Instruction: Write out the listing word for word, from its first line through the line that contains "Looking at the screenshot, I should point(804,41).", with both of those lines included.

Data entries:
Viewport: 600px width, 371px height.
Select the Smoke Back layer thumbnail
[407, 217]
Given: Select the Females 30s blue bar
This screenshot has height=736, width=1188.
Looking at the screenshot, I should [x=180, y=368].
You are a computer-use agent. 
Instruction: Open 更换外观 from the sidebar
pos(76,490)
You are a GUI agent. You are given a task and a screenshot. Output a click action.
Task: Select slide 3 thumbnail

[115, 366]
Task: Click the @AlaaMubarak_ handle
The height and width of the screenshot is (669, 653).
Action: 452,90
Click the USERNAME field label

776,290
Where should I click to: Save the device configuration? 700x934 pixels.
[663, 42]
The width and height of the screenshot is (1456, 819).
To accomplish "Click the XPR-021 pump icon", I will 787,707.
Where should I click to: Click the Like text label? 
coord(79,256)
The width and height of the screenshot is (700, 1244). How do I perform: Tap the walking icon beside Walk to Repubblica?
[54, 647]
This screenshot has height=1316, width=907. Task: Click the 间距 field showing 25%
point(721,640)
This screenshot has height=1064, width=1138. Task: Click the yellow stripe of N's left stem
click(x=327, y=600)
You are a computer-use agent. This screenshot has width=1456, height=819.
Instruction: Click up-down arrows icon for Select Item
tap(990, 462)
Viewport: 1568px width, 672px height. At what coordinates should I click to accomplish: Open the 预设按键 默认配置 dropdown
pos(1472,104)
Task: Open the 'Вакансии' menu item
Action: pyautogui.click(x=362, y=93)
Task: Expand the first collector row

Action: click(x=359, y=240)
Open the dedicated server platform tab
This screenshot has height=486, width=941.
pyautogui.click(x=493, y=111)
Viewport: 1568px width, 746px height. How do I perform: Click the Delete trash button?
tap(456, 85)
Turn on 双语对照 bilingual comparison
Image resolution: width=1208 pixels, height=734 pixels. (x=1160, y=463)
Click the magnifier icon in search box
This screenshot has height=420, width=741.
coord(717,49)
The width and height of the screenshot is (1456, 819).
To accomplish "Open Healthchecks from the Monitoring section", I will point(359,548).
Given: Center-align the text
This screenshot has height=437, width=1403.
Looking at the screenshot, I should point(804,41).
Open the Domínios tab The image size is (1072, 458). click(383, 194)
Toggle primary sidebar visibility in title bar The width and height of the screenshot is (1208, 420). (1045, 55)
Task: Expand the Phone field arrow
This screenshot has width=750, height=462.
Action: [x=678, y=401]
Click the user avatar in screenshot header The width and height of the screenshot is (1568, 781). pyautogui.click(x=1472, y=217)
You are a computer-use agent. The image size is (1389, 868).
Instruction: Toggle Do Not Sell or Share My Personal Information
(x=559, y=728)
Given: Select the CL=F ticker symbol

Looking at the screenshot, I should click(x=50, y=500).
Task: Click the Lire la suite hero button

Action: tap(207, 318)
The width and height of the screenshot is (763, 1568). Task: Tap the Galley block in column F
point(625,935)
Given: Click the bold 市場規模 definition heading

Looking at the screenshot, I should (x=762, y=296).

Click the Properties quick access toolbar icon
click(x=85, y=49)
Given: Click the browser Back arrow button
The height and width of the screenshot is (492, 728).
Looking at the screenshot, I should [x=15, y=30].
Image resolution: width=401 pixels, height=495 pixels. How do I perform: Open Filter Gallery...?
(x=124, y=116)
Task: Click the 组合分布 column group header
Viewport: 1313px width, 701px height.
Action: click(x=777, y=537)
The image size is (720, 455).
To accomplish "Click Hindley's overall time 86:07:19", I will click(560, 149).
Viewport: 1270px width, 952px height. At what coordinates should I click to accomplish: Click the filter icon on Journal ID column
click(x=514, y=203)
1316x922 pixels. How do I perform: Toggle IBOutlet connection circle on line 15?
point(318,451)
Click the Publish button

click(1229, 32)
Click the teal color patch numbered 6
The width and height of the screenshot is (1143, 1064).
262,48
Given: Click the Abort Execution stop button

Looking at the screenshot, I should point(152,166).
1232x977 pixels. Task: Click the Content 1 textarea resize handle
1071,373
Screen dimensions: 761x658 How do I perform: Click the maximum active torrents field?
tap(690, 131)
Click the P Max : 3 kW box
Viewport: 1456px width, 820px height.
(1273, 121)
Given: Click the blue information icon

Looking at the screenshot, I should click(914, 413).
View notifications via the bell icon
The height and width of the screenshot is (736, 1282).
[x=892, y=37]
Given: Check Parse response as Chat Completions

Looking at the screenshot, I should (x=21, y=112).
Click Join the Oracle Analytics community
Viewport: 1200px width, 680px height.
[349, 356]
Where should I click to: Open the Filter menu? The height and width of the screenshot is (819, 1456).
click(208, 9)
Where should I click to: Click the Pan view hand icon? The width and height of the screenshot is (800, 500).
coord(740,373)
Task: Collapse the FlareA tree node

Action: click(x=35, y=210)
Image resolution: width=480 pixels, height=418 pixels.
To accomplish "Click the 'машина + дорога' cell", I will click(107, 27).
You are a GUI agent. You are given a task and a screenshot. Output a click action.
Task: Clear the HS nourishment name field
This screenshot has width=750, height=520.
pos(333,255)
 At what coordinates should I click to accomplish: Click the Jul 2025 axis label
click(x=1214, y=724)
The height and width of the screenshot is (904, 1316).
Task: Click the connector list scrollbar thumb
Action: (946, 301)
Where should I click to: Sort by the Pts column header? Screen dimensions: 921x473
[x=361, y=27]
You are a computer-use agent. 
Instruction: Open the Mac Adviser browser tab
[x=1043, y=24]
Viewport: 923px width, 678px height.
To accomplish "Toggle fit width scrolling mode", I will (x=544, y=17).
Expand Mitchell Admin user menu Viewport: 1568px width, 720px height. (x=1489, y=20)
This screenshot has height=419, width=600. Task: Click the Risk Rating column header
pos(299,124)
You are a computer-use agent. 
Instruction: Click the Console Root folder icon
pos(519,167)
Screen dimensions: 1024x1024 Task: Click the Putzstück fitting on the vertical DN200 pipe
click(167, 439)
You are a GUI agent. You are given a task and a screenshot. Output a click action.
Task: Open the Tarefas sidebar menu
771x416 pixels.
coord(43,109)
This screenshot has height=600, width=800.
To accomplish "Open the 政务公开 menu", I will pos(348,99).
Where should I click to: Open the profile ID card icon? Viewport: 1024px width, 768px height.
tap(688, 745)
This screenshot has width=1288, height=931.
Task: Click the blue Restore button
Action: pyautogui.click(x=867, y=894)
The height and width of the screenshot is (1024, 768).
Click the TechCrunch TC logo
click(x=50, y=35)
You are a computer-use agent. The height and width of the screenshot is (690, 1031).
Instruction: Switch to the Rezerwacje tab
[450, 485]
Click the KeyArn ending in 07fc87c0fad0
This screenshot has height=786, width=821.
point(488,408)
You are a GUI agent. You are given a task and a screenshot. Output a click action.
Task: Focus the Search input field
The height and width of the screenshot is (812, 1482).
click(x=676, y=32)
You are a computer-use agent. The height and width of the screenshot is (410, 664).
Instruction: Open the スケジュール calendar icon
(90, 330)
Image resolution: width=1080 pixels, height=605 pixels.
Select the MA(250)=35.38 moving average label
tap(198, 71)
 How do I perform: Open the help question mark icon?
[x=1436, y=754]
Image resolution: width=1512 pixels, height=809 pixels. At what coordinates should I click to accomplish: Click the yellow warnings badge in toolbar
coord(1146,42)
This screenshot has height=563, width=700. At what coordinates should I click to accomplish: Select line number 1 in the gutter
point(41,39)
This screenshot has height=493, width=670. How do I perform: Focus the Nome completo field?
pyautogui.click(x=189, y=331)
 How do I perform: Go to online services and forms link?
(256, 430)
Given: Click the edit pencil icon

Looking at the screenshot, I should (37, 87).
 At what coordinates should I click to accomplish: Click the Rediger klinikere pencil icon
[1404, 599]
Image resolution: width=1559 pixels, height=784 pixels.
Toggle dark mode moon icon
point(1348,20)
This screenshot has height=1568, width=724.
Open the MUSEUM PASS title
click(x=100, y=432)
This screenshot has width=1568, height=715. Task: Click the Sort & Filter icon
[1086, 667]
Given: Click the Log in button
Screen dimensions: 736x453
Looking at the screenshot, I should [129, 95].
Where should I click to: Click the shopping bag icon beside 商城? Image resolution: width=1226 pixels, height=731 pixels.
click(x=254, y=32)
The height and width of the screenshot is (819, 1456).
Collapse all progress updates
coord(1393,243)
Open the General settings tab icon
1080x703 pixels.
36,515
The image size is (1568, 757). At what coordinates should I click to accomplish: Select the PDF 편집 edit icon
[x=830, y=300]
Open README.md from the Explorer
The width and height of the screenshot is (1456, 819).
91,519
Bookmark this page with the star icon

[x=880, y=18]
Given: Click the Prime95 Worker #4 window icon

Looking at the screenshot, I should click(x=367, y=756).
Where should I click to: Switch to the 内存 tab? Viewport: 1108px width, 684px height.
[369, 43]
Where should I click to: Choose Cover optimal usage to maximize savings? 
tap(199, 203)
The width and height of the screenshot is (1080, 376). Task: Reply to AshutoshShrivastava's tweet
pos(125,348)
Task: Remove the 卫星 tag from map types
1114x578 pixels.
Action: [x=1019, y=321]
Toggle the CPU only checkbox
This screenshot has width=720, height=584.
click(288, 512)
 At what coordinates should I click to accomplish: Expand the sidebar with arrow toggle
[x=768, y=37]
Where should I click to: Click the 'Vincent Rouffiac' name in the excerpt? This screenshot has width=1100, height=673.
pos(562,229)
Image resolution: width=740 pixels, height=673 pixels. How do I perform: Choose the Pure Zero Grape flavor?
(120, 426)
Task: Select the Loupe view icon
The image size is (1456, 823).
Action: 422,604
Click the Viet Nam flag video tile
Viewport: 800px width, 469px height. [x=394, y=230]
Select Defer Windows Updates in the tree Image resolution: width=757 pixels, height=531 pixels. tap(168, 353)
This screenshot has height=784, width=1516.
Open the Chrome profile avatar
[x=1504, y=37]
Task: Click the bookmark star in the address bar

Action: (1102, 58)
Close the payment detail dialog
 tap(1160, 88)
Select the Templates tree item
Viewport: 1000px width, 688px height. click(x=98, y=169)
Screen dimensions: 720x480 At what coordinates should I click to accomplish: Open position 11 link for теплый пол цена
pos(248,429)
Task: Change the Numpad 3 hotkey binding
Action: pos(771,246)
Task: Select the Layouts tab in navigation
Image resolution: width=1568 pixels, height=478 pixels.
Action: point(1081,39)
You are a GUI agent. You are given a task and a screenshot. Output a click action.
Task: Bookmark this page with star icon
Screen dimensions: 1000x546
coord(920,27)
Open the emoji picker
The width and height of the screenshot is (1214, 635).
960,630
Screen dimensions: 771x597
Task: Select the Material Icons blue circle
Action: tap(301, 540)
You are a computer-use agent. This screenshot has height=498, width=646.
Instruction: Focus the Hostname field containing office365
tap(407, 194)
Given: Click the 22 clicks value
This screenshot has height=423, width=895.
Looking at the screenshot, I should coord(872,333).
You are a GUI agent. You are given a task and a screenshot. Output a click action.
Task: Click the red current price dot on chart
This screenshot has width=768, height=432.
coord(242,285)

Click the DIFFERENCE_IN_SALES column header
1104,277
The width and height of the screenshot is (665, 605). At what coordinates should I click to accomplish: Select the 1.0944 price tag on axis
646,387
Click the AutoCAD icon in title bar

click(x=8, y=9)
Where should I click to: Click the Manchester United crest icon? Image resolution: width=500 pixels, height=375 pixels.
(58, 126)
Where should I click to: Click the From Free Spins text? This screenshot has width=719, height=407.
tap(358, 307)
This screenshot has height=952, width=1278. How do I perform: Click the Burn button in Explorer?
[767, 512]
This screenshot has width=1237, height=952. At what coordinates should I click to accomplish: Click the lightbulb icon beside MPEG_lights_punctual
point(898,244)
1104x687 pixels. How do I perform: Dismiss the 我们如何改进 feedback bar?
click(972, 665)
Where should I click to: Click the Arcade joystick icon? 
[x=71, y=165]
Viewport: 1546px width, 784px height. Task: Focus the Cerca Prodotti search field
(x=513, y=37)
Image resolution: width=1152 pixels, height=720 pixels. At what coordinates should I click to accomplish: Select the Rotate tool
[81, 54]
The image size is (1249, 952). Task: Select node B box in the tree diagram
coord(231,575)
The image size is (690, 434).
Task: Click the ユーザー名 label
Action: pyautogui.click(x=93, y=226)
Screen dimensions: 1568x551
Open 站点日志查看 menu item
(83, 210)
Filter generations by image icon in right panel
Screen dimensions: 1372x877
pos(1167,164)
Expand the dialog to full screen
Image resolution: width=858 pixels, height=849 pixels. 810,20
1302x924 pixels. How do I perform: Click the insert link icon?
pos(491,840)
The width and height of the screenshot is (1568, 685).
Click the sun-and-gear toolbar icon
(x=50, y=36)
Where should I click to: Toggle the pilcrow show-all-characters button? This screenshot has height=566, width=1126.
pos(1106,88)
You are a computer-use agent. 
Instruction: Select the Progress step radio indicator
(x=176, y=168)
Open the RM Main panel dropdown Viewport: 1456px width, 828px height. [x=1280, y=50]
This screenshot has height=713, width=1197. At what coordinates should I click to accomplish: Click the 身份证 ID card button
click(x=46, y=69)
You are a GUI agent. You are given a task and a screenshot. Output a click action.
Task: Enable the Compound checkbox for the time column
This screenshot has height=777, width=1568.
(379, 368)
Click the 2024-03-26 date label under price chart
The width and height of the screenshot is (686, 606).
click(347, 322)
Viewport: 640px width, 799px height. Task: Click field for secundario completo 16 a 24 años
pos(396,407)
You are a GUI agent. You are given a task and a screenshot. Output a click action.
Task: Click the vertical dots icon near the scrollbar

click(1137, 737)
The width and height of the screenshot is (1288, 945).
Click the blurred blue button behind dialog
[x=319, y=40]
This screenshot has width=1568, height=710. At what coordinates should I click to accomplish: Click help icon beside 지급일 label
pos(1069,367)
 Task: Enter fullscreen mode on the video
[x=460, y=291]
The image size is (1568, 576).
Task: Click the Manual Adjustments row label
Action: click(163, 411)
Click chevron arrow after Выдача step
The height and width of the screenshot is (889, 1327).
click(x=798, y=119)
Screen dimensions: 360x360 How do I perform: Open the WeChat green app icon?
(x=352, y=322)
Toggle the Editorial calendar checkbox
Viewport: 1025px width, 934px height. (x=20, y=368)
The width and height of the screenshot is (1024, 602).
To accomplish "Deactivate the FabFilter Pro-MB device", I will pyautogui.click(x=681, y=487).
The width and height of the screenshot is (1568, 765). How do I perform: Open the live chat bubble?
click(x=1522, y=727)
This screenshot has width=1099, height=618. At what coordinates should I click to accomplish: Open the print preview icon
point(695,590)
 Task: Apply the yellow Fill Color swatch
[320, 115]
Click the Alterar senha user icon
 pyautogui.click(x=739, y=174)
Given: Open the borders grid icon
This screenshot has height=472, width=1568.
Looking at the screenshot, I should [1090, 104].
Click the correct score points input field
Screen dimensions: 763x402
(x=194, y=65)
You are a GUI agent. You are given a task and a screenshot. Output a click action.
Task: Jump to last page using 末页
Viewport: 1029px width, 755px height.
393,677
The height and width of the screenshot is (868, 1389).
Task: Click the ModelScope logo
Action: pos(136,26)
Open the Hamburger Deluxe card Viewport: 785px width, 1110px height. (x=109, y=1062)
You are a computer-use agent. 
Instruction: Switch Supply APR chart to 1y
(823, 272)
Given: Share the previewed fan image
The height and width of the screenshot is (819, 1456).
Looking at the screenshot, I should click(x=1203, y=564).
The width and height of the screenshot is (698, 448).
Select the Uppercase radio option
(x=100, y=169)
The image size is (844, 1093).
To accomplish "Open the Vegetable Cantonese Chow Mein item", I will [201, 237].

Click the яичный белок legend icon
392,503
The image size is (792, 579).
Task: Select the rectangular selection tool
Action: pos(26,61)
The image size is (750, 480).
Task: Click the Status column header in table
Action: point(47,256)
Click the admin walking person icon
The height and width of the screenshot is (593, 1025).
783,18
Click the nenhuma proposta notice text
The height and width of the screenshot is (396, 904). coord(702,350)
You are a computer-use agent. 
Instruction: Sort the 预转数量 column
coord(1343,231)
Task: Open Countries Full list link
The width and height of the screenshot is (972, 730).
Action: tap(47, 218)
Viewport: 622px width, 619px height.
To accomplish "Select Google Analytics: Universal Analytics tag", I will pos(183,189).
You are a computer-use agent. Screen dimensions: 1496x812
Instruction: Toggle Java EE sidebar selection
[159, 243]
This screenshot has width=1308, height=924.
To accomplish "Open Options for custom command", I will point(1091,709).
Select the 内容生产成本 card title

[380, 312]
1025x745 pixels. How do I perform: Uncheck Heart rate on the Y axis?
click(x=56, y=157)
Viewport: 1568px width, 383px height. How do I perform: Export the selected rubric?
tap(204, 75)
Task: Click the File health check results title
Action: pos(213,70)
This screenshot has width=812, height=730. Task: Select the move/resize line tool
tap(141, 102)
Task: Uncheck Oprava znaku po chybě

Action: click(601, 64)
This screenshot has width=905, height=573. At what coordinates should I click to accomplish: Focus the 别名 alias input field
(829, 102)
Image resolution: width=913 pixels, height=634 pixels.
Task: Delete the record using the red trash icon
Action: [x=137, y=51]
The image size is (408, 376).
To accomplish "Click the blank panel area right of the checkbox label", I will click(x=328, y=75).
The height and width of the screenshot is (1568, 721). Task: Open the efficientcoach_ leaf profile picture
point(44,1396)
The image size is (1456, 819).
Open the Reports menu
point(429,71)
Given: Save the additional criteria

Answer to the exercise:
Viewport: 600px width, 371px height.
Select the Smoke Back layer thumbnail
[407, 217]
Given: Select the Females 30s blue bar
This screenshot has height=736, width=1188.
Looking at the screenshot, I should [x=180, y=368].
You are a computer-use agent. 
Instruction: Open 更换外观 from the sidebar
pos(76,490)
You are a GUI agent. You are given a task and a screenshot. Output a click action.
Task: Select slide 3 thumbnail

[115, 366]
Task: Click the @AlaaMubarak_ handle
The height and width of the screenshot is (669, 653).
Action: 452,90
Click the USERNAME field label

776,290
Where should I click to: Save the device configuration? 700x934 pixels.
[663, 42]
The width and height of the screenshot is (1456, 819).
To accomplish "Click the XPR-021 pump icon", I will 787,707.
Where should I click to: Click the Like text label? 
coord(79,256)
The width and height of the screenshot is (700, 1244). How do I perform: Tap the walking icon beside Walk to Repubblica?
[54, 647]
This screenshot has height=1316, width=907. Task: Click the 间距 field showing 25%
point(721,640)
This screenshot has height=1064, width=1138. Task: Click the yellow stripe of N's left stem
click(x=327, y=600)
You are a computer-use agent. This screenshot has width=1456, height=819.
Instruction: Click up-down arrows icon for Select Item
tap(990, 462)
Viewport: 1568px width, 672px height. At what coordinates should I click to accomplish: Open the 预设按键 默认配置 dropdown
pos(1472,104)
Task: Open the 'Вакансии' menu item
Action: pyautogui.click(x=362, y=93)
Task: Expand the first collector row

Action: click(x=359, y=240)
Open the dedicated server platform tab
This screenshot has height=486, width=941.
pyautogui.click(x=493, y=111)
Viewport: 1568px width, 746px height. How do I perform: Click the Delete trash button?
tap(456, 85)
Turn on 双语对照 bilingual comparison
Image resolution: width=1208 pixels, height=734 pixels. (x=1160, y=463)
Click the magnifier icon in search box
This screenshot has height=420, width=741.
coord(717,49)
The width and height of the screenshot is (1456, 819).
To accomplish "Open Healthchecks from the Monitoring section", I will point(359,548).
Given: Center-align the text
This screenshot has height=437, width=1403.
Looking at the screenshot, I should point(804,41).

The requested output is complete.